Sample Size for A/B Hypothesis Testing

The other day I had a conversation at work about model training and evaluation metrics. A colleague of mine suggested that the small improvements we were seeing might not actually be statistically significant. I speculated that we could use hypothesis testing (and sampling) to determine a threshold at which an improvement was or wasn’t significant. After some research, for various reasons, we concluded that this was not a good approach (see link) but the topic reminded me of an A/B testing exercise I did a few years back. I hadn’t fully documented that work, so in this post I intend to do that. Here I’ll go through a derivation for sample size as it relates to A/B testing and ultimately create a sample size calculator as a shiny app (in R). Before I dive into the sample size derivation, I’ll briefly go over what A/B testing is and describe it’s components.

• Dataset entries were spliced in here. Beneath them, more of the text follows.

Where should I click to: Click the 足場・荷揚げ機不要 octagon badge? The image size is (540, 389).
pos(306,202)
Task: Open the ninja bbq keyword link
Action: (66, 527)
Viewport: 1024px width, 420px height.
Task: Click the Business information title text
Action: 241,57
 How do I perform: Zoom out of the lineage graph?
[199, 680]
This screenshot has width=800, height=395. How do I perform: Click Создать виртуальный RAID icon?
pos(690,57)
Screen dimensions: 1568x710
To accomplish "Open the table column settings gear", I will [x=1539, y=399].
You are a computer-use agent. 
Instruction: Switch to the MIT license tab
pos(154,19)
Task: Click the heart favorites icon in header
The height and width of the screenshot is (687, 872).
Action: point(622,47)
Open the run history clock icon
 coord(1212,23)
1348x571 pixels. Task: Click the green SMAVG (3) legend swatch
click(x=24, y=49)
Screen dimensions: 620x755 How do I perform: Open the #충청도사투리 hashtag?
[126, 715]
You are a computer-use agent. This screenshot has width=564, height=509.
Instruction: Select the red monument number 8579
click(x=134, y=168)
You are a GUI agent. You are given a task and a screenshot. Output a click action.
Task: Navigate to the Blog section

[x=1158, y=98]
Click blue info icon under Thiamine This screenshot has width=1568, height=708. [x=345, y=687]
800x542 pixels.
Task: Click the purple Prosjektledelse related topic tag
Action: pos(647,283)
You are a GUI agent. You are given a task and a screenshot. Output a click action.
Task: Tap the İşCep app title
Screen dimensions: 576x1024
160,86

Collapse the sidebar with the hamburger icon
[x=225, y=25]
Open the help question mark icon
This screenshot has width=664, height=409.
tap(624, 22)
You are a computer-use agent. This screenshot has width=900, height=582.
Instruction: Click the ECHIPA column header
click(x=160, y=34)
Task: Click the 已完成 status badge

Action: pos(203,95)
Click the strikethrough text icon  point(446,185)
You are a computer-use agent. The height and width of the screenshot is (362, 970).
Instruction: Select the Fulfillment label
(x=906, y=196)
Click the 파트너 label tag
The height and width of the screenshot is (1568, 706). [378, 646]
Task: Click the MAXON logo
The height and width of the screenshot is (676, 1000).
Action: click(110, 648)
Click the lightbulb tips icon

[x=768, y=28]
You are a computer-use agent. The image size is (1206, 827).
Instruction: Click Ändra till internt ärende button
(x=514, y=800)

Put simply, an A/B Test is a form of statistical hypothesis testing. We start with a hypothesis, data is collected, then a resulting test statistic determines the validity of the hypothesis. A hypothesis could something like “a change to my landing page will increase the number of sign-ups” and the test statistic would be sign-up rate. The test would involve making a change to the website while collecting number of sign-ups, and the new sign-up rate would indicate if your hypothesis should be rejected or accepted. Note that in this post I’ll be referring to the test statistic as a conversion rate for simplicity. And there many other scenarios (not just website design and sign-up rate) that fit within the A/B testing framework, this is just one example.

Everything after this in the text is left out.